Several sequences can be included in the same file.
It is one of the most common formats.
>sequence1_name description
ACAAGATGCCATTGTCCCCCGGCCTCCTGCTGCTGCTGCTCTCCGGGGCCACGGCCACCGCTGCCCTGCC
CCTGGAGGGTGGCCCCACCGGCCGAGACAGCGAGCATATGCAGGAAGCGGCAGGAATAAGGAAAAGCAGC
CTCCTGACTTTCCTCGCTTGGTGGTTTGAGTGGACCTCCCAGGCCAGTGCCGGGCCCCTCATAGGAGAGG
AAGCTCGGGAGGTGGCCAGGCGGCAGGAAGGCGCACCCCCCCAGCAATCCGCGCGCCGGGACAGAATGCC
CTGCAGGAACTTCTTCTGGAAGACCTTCTCCTCCTGCAAATAAAACCTCACCCATGAATGCTCACGC
>sequence2_name description
ACAAGATGCCATTGTCCCCCGGCCTCCTGCTGCTGCTGCTCTCCGGGGCCACGGCCACCGCTGCCCTGCC
CCTGGAGGGTGGCCCCACCGGCCGAGACAGCGAGCATATGCAGGAAGCGGCAGGA
If we want to include more information we could use the GenBank or EMBL formats. It is also very common in the sequences that come directly from a sequencing machine to include the quality information, for that purpose the most common format is FASTQ.
Ontologies¶
Wikipedia defines ontology as:
an ontology is a formal naming and definition of the types, properties, and interrelationships of the entities that really or fundamentally exist for a particular domain of discourse.

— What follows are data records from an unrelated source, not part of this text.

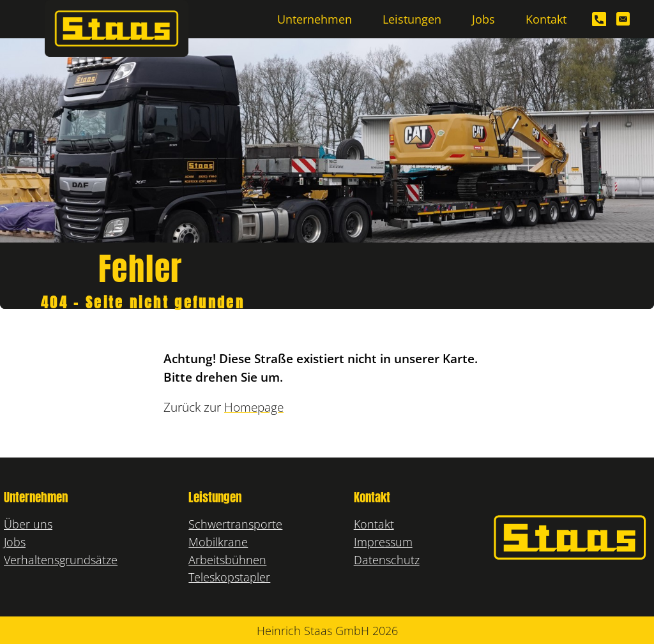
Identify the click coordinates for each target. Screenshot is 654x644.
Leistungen (412, 19)
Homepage (254, 407)
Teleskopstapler (229, 576)
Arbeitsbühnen (227, 559)
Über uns (28, 523)
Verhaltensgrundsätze (61, 559)
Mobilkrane (218, 541)
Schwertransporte (235, 523)
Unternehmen (314, 19)
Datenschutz (386, 559)
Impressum (383, 541)
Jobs (483, 19)
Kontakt (546, 19)
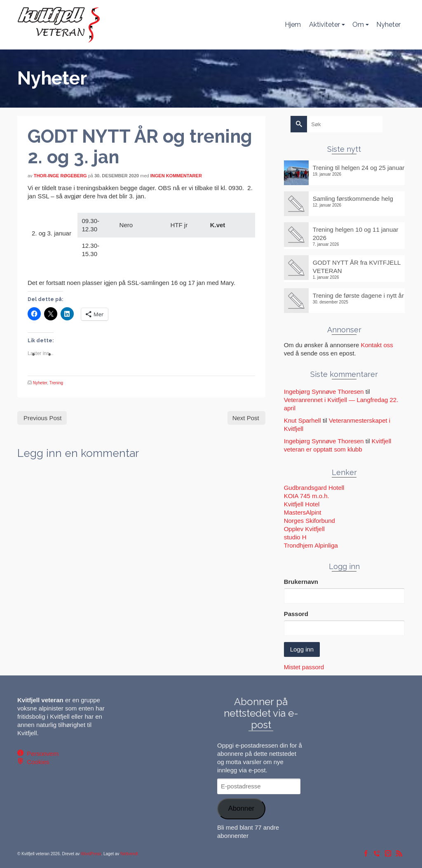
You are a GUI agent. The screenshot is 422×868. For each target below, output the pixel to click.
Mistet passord (304, 667)
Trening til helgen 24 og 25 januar (359, 167)
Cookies (36, 762)
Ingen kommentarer (176, 176)
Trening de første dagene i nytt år (358, 295)
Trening (56, 383)
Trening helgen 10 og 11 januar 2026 (356, 233)
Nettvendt (129, 854)
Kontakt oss (377, 345)
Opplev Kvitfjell (304, 529)
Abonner (241, 808)
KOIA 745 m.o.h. (307, 496)
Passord (296, 614)
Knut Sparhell (302, 420)
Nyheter (40, 383)
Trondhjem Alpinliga (311, 545)
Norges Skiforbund (309, 520)
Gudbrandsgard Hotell (314, 487)
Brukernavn (301, 581)
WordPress (91, 854)
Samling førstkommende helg (353, 198)
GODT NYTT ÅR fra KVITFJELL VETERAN (356, 266)
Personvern (41, 753)
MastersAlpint (302, 512)
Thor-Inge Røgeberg (60, 176)
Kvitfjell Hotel (302, 504)
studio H (295, 537)
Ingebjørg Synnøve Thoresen (324, 391)
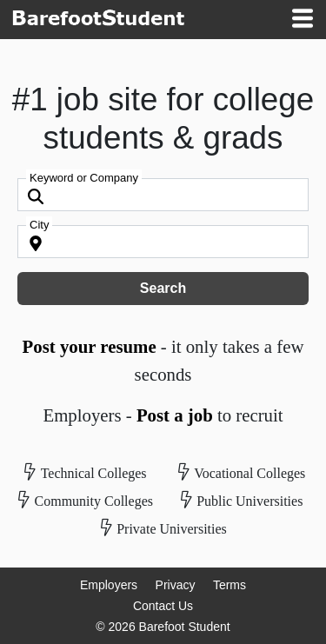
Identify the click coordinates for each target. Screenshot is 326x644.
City (39, 224)
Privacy (176, 585)
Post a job (175, 415)
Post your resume (90, 346)
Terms (230, 585)
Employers (109, 585)
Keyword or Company (83, 177)
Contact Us (163, 606)
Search (163, 288)
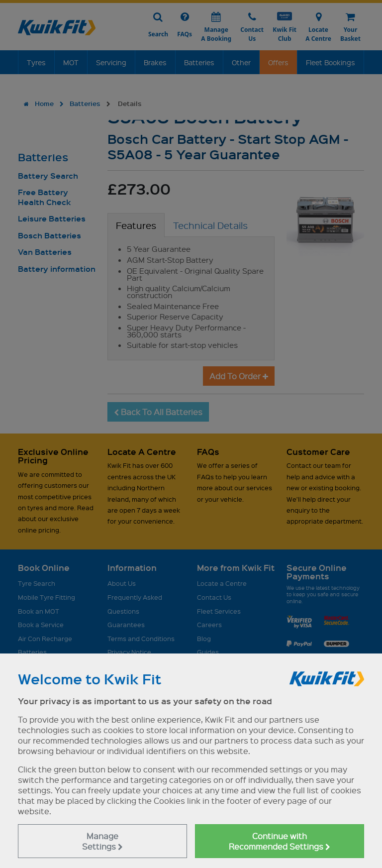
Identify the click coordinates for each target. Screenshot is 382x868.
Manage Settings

An ontology is a way of structure the knowledge by dividing it in the entities relevant to a particular field. For instance, we have been talking about sequences, so a term in our ontology could be sequence.
It is also quite common to create hierarchical ontologies. For instance, nucleotide sequence and protein sequence could be subterms of sequence. In an ontology the terms are precisely defined and, usually, there are no synonyms.

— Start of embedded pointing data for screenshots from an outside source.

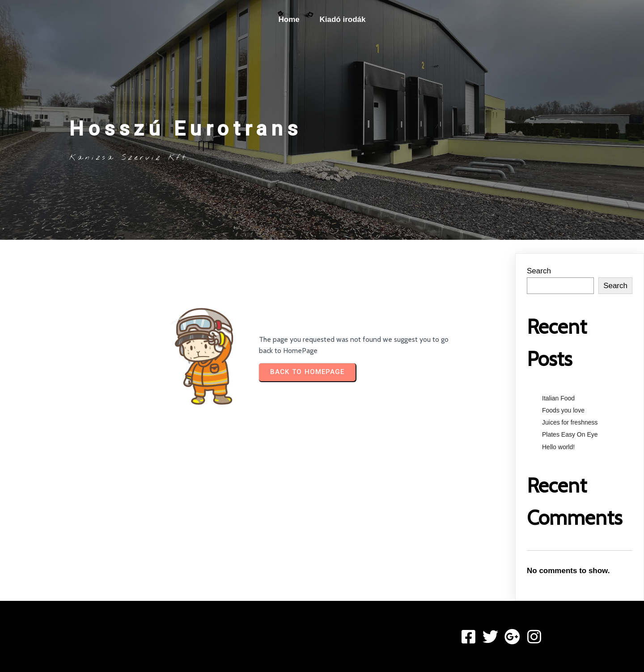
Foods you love (563, 410)
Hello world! (558, 447)
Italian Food (558, 398)
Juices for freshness (570, 422)
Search (539, 271)
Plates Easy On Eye (570, 434)
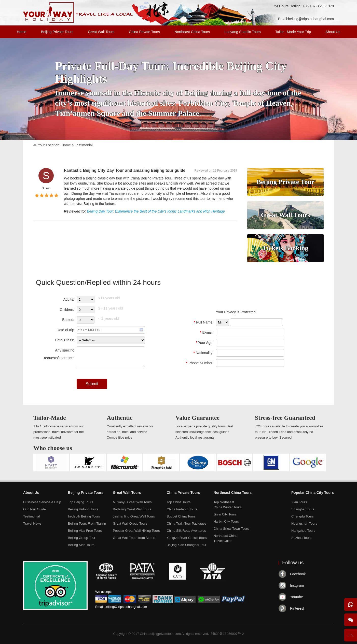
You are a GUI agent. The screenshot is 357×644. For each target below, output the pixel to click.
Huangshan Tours (304, 523)
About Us (333, 32)
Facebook (298, 574)
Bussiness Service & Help (42, 502)
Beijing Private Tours (57, 32)
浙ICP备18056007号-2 (227, 634)
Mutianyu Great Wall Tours (132, 502)
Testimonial (84, 145)
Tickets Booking (285, 248)
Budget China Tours (181, 516)
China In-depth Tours (182, 509)
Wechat (351, 620)
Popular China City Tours (312, 493)
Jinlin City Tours (225, 514)
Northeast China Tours (192, 32)
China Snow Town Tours (231, 528)
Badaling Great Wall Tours (132, 509)
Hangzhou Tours (303, 530)
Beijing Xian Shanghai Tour (186, 545)
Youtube (296, 597)
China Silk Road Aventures (186, 530)
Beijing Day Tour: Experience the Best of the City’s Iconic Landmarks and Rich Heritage (156, 211)
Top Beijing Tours (80, 502)
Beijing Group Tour (81, 538)
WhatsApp (351, 605)
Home (21, 32)
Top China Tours (178, 502)
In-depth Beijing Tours (84, 516)
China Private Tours (144, 32)
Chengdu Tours (303, 516)
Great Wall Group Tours (130, 523)
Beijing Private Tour (285, 182)
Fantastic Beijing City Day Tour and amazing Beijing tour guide (125, 170)
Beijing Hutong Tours (83, 509)
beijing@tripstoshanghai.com (311, 19)
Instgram (297, 585)
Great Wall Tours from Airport (134, 538)
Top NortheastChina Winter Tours (227, 505)
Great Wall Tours (101, 32)
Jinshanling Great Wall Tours (134, 516)
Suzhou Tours (301, 538)
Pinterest (297, 608)
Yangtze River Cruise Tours (186, 538)
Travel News (32, 523)
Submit (92, 384)
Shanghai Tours (303, 509)
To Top (351, 637)
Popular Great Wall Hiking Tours (136, 530)
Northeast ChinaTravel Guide (225, 538)
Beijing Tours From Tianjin (87, 523)
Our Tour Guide (34, 509)
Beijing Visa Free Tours (85, 530)
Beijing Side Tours (81, 545)
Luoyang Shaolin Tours (243, 32)
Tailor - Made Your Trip (293, 32)
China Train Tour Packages (186, 523)
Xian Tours (299, 502)
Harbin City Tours (226, 521)
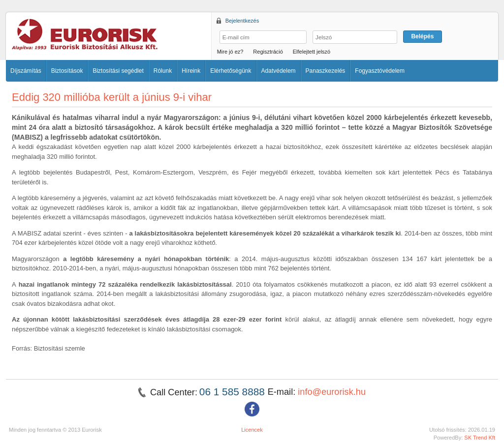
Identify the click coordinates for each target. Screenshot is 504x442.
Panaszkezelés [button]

Defining the terms relevant to a field is very useful, specially if those terms are discussed and adopted by the whole community. Standard ontologies became powerful tools that enable automatic analyses and searches. Imagine that we want to look for all enzymes related to lipid metabolism in a database. Which term should we use for the search? Lipid metabolism? Fat degradation? Lipid catabolism?
There are different biological ontologies, but the main ones are maintained by the Gene Ontology Consortium. The GO terms are used to define gene functions. Each GO term has an unique ID and a definition. There are three aspects covered by three hierarchical ontologies:
molecular function: molecular activities of gene products
cellular component: where gene products are active
biological process: pathways and larger processes made up of the activities of multiple gene products.
You can browse the GO hierarchies at a GO browser
A gene can have several GO terms associated with each ontology. A gene can be annotated with terms from different levels of the hierarchy.
The GO ontologies ease the search for information and allow complex automated analyses.